I have to leave the tour early to catch the last bus to
Brampton, which is the nearest sizable village to Walton where we are spending the night.  Brampton is a surprisingly interesting town.  The TI is in an Octagonal building built in 1817 called Moot Hall.  Moot Hall served as a market place for many years and is right in the middle of town.  The Lady in the TI is helpful and directs me to the Nags Head pub for an afternoon refresher.    While there I call Tom to find out what the plan is for the evening.  He informs me Dave is somewhere in Brampton and maybe I can find him.  Tom tells me he took a cab so I go to the cab company and describe Dave.  They recognize him.  After leaving instructions that he should wait for me I go looking for him.  I don't find him so I wait with the taxi drivers who are very entertaining.  Dave finally shows and we head for our night's B & B, Town Head Farm in Walton.
Moot Hall
The guys announce we will be eating at a local pub called The Centurion Inn.  They had stopped there for a late lunch at the end of their walk.  The owner makes his own sausages under the Border County Foods label, so it's pretty clear what we will be eating.  Cumberland sausage, featured in this part of England, is a special kind of English sausage and the more I hear about it, the hungrier I get. 
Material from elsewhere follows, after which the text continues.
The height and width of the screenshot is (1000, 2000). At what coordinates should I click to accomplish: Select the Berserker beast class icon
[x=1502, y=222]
The pub is another of those truly friendly places where in minutes you feel at home.  The owner, who I only know as Austen, is happy to recommend different versions of his sausage.  Evidently his son had been running the place but had not done well so he had to reassert active management of the place.  We meet a Slovakian couple who are newly arrived as immigrant workers. They don't speak much English but the smiles on their faces indicate how happy they are to be here.  We are not only pleased with the sausage plates, we learn that the cook had made a special apple crumble after hearing from my companions earlier that they wanted apple crumble for dessert.  It was the best crumble we had the whole trip and at least one of us ordered crumble every night. 
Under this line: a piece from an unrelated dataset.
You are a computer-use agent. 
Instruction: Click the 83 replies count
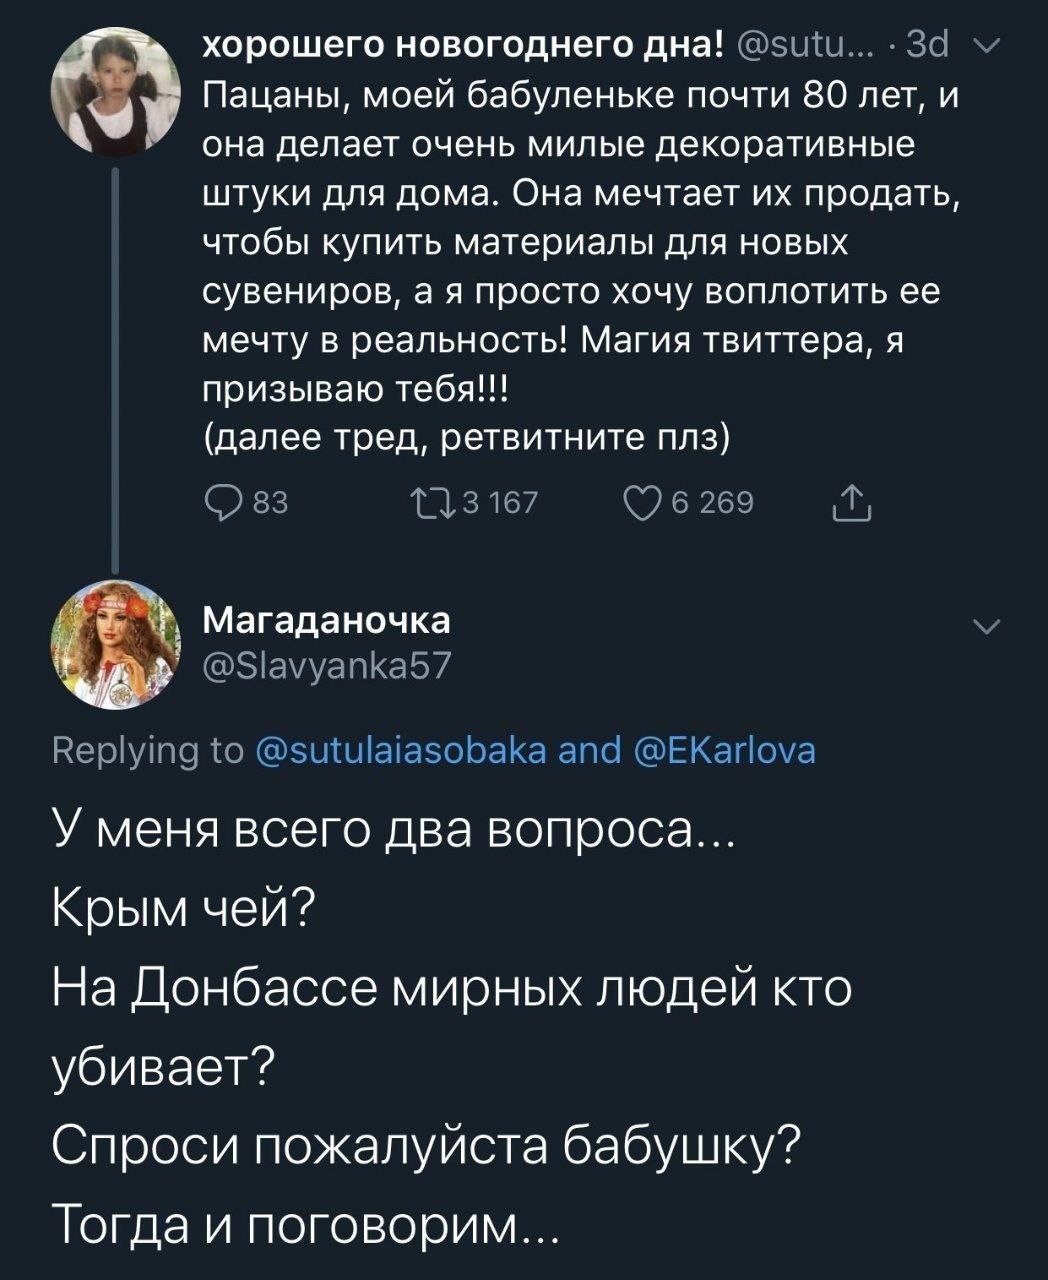click(x=270, y=503)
We stagger back to our rooms full of beer, sausage and apple crumble.  On the way we see a small church being refurbished into a residence.  Dave, the interrogator, has learned that it will evidently contain two apartments and the person doing the refurbishing expects to double his money in a year or two.  I knew real estate was going crazy in London but I didn't know it was hot up here in Northern England, too.